SHORT TASK:
Render the lines below as a JSON list of strings, one string per line, with blank lines left out. Omit the pictures from your answer.
begin DATA SUPPLIED
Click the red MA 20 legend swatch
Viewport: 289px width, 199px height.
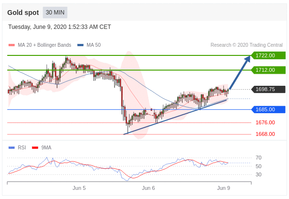click(12, 45)
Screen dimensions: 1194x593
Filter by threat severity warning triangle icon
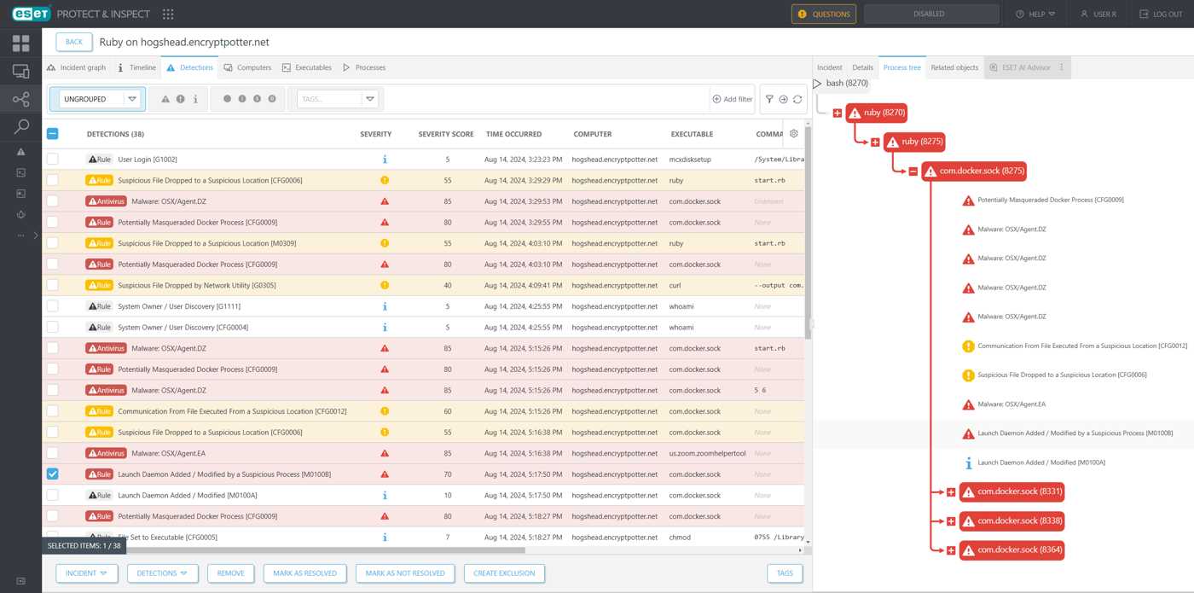(165, 99)
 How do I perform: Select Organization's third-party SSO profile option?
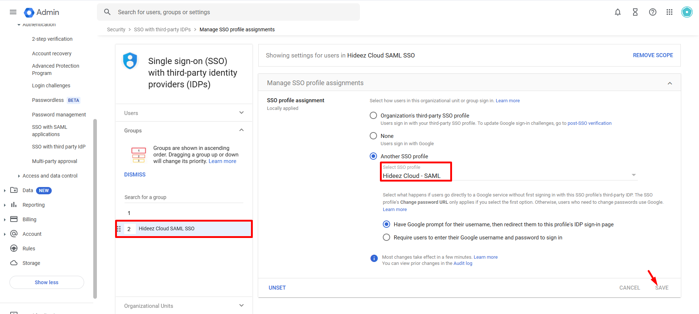pos(373,115)
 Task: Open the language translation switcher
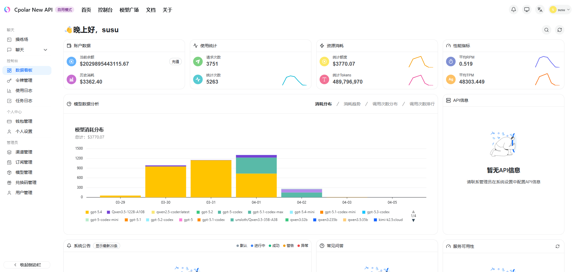pyautogui.click(x=540, y=10)
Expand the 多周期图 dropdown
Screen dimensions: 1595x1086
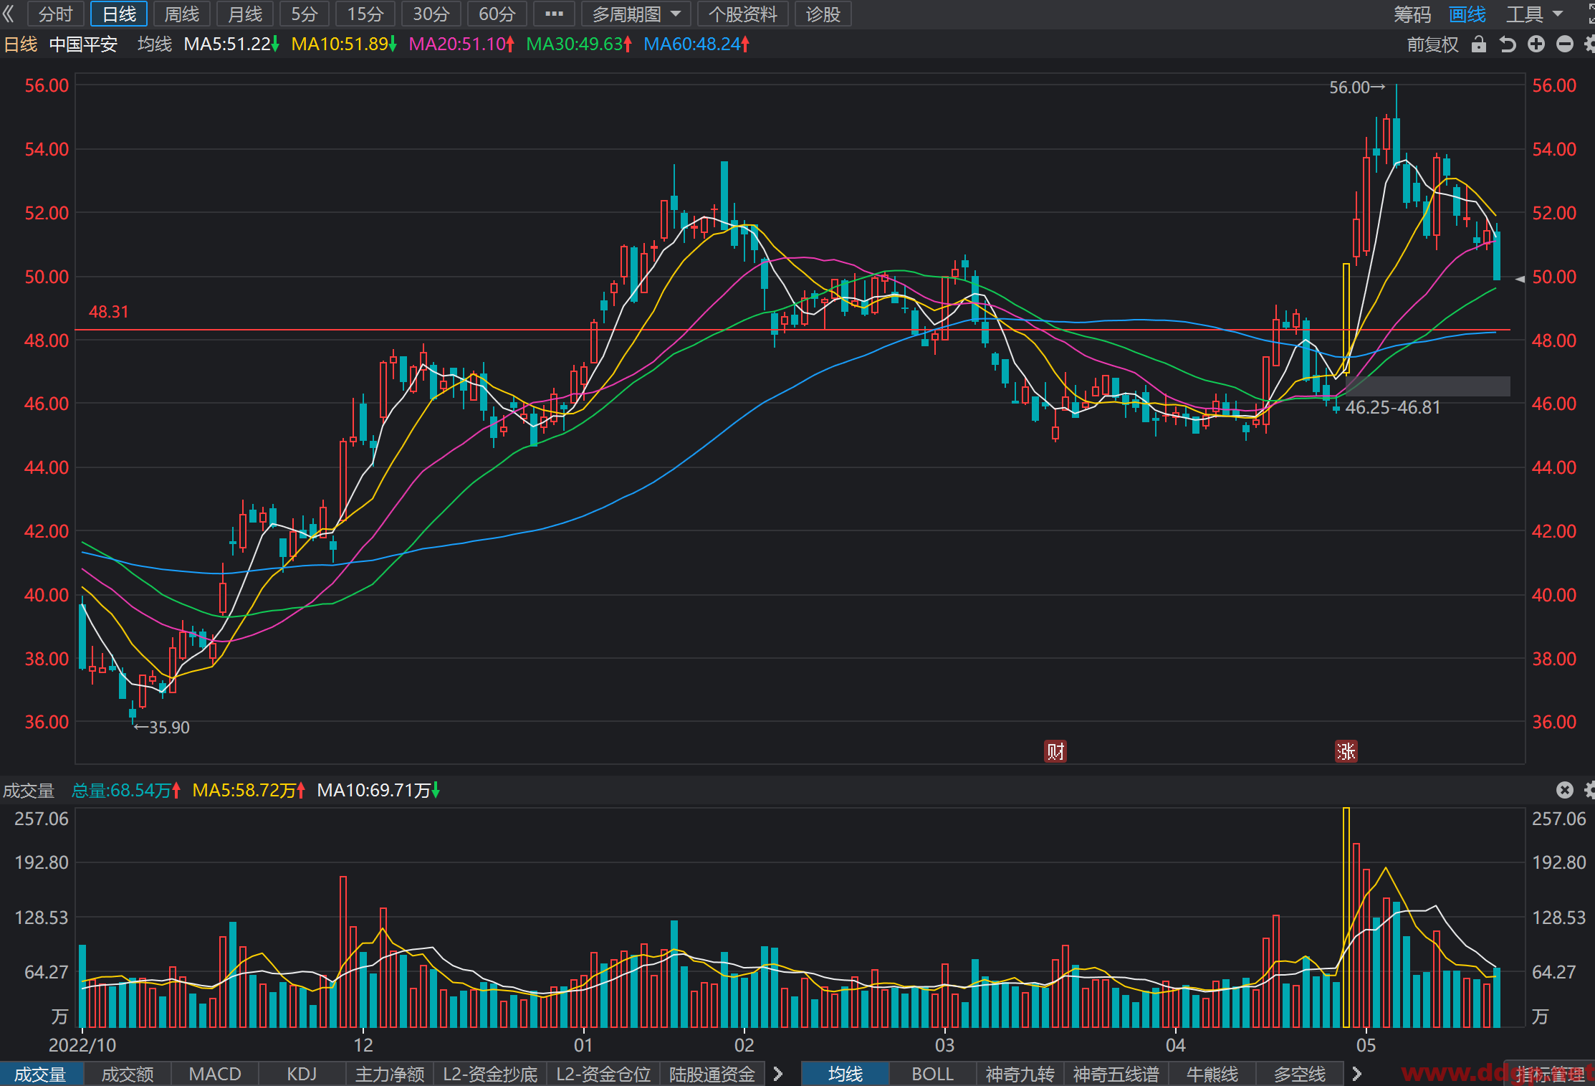click(x=636, y=14)
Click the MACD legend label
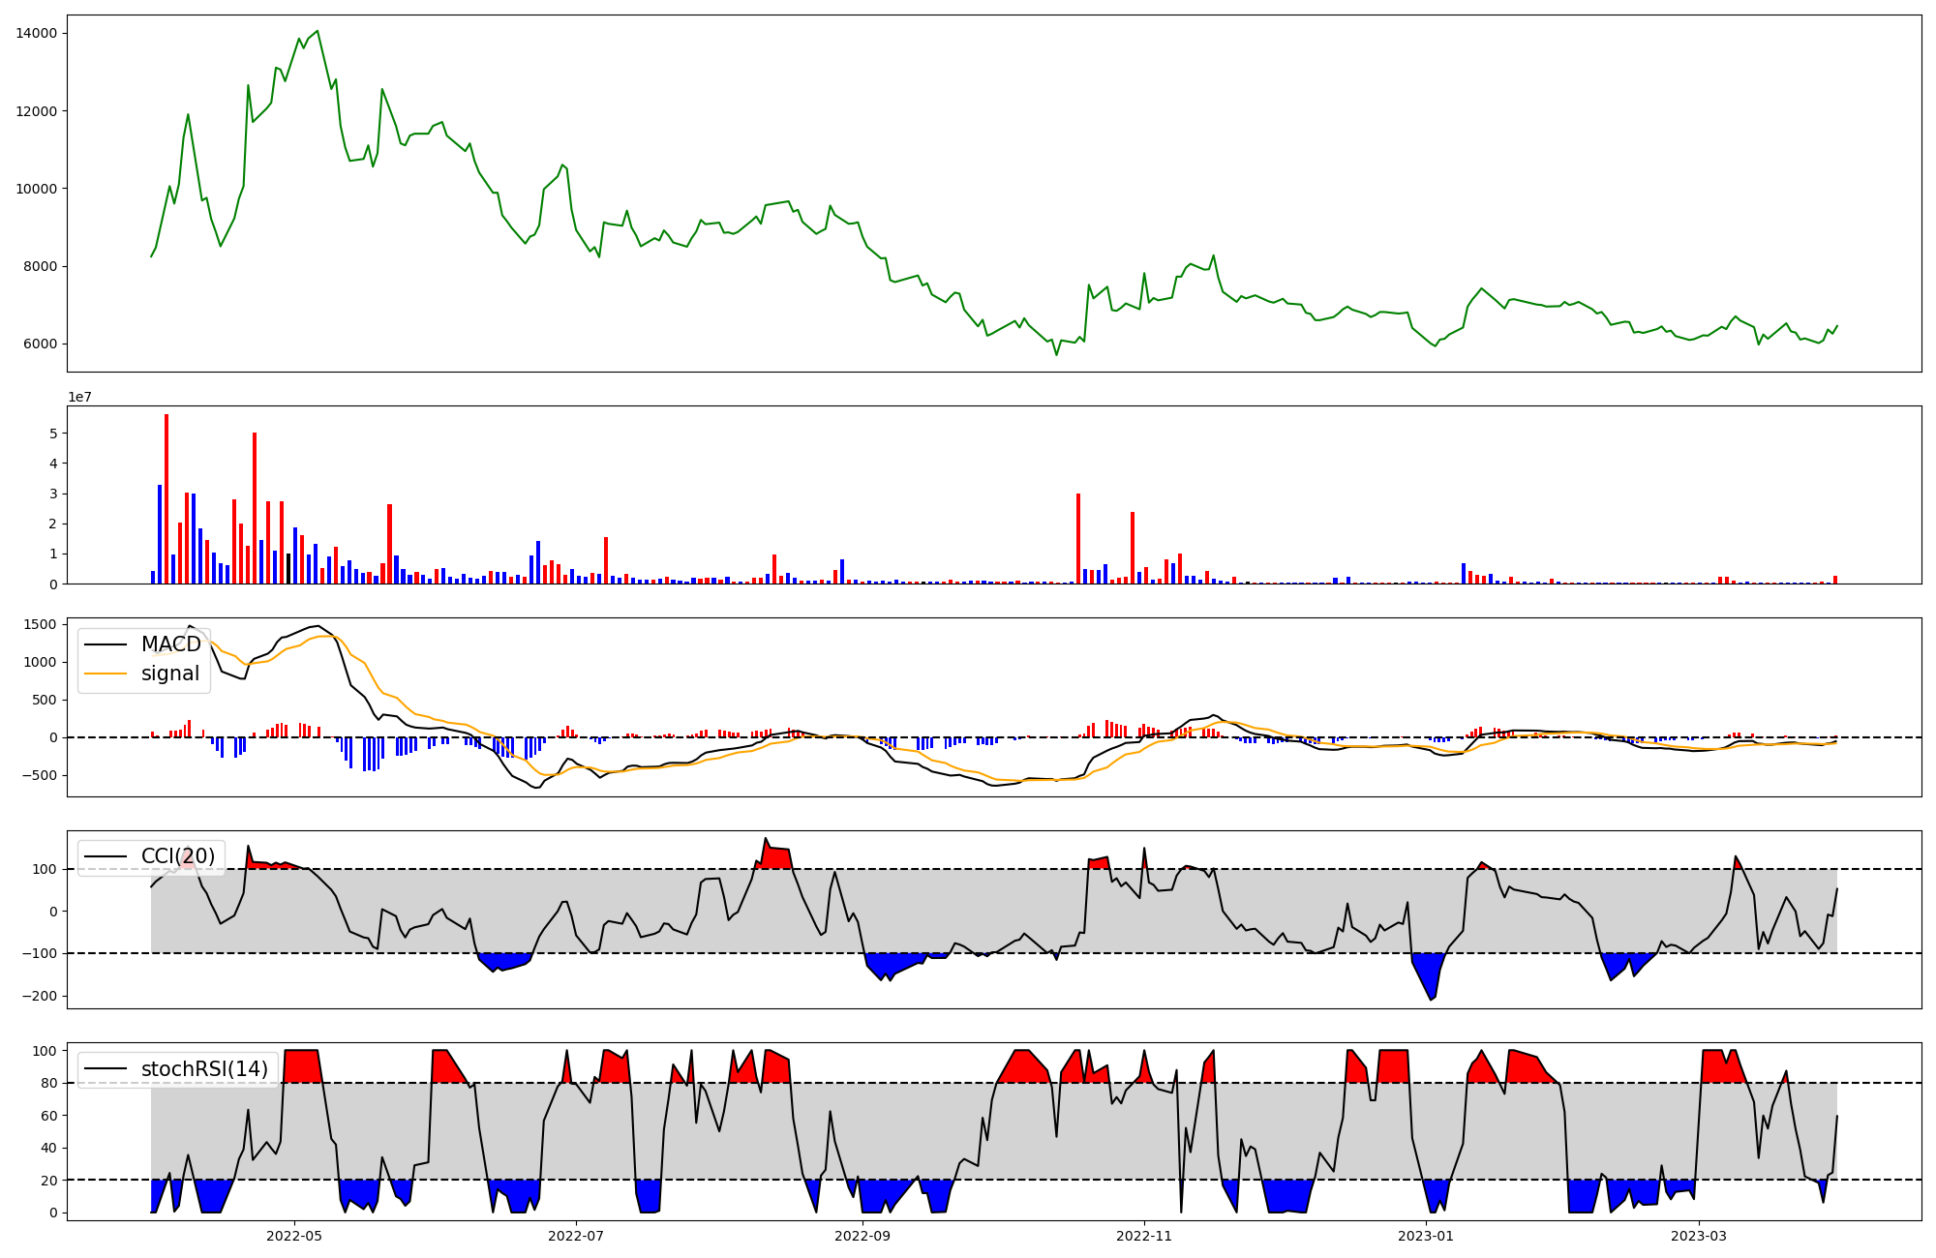This screenshot has height=1258, width=1936. [170, 644]
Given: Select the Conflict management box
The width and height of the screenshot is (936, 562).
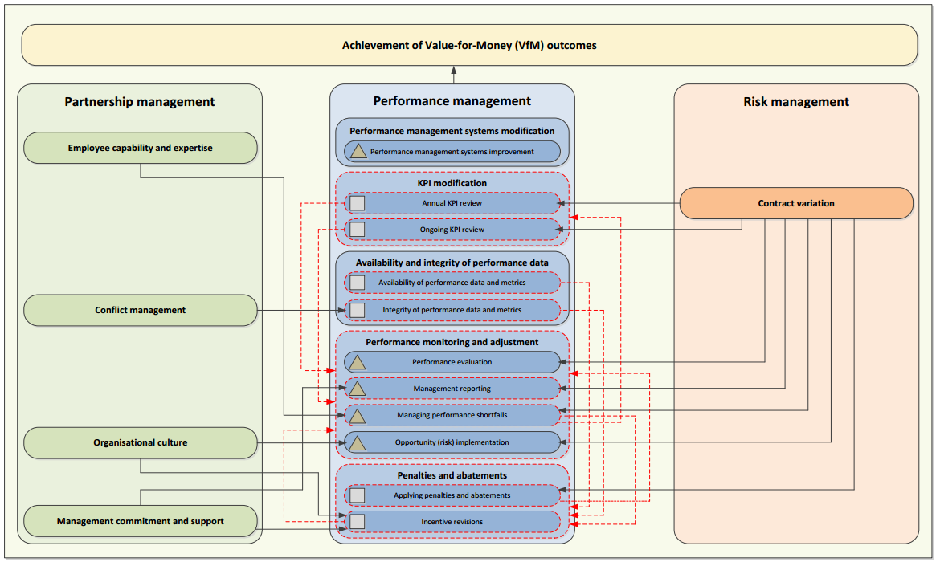Looking at the screenshot, I should (141, 310).
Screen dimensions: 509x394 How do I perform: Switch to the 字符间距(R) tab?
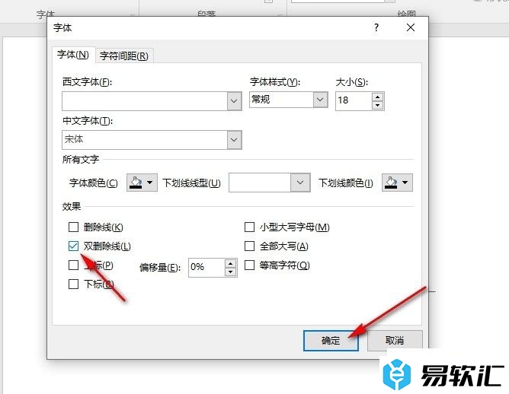point(124,56)
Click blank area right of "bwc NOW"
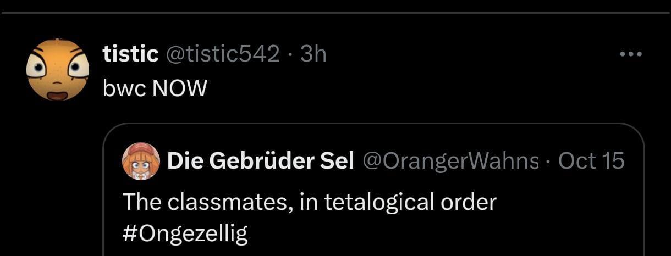 pyautogui.click(x=385, y=88)
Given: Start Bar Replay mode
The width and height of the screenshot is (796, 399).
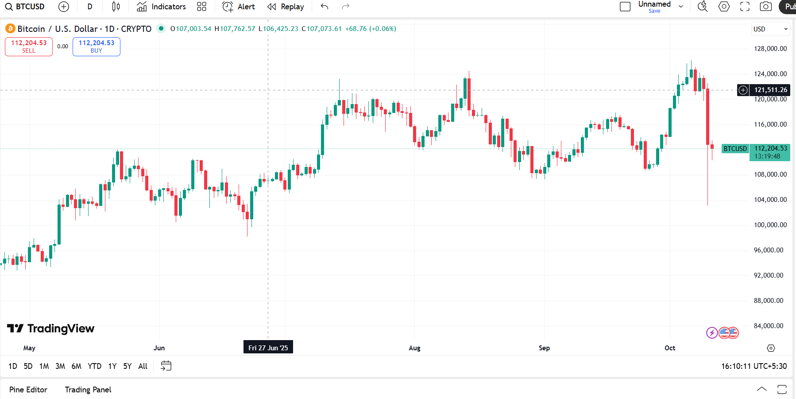Looking at the screenshot, I should (x=286, y=7).
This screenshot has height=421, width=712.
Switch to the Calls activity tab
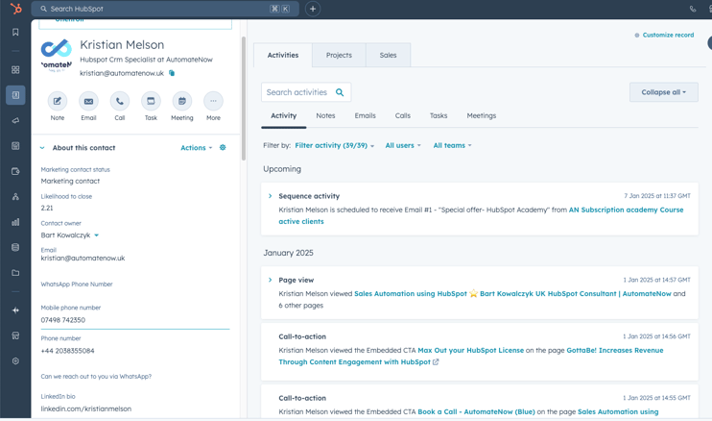[402, 115]
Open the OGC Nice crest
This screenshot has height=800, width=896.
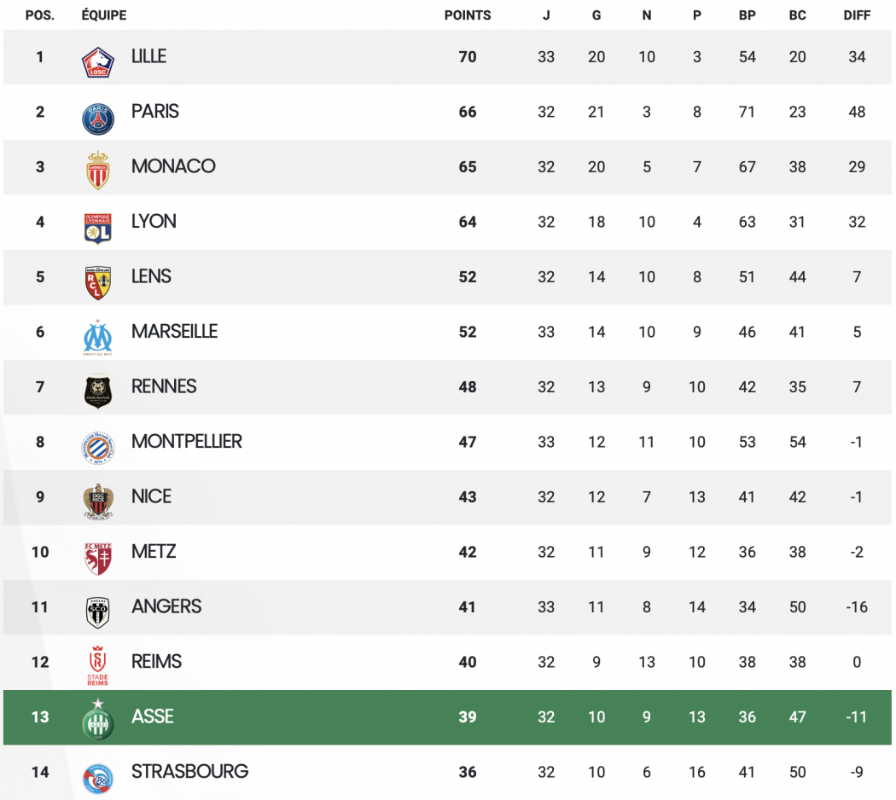point(98,501)
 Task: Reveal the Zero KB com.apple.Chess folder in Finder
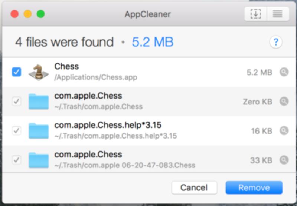pos(284,102)
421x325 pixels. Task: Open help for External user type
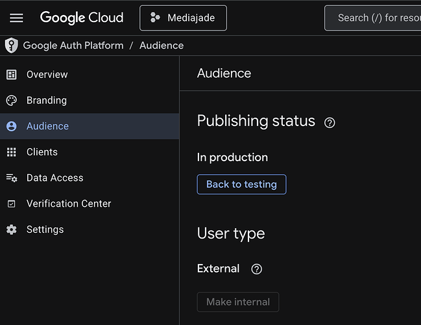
end DATA SUPPLIED
SOLUTION TO THIS PROBLEM:
[
  "Click the red MA 20 legend swatch",
  "Viewport: 289px width, 199px height.",
  "click(12, 45)",
  "Screen dimensions: 1194x593",
  "Filter by threat severity warning triangle icon",
  "(165, 99)",
  " How do I perform: Select Organization's third-party SSO profile option?",
  "pos(373,115)",
  " Task: Open the language translation switcher",
  "pyautogui.click(x=540, y=10)",
  "Expand the 多周期图 dropdown",
  "Screen dimensions: 1595x1086",
  "click(x=636, y=14)",
  "Click the MACD legend label",
  "This screenshot has height=1258, width=1936. [170, 644]",
  "Given: Select the Conflict management box",
  "The width and height of the screenshot is (936, 562).",
  "Looking at the screenshot, I should (141, 310).",
  "Screen dimensions: 509x394 How do I perform: Switch to the 字符间距(R) tab?",
  "point(124,56)",
  "Click blank area right of \"bwc NOW\"",
  " pyautogui.click(x=385, y=88)",
  "Given: Start Bar Replay mode",
  "The width and height of the screenshot is (796, 399).",
  "Looking at the screenshot, I should (x=286, y=7).",
  "This screenshot has height=421, width=712.",
  "Switch to the Calls activity tab",
  "[402, 115]",
  "Open the OGC Nice crest",
  "This screenshot has height=800, width=896.",
  "point(98,501)",
  " Task: Reveal the Zero KB com.apple.Chess folder in Finder",
  "pos(284,102)",
  "421x325 pixels. Task: Open help for External user type"
]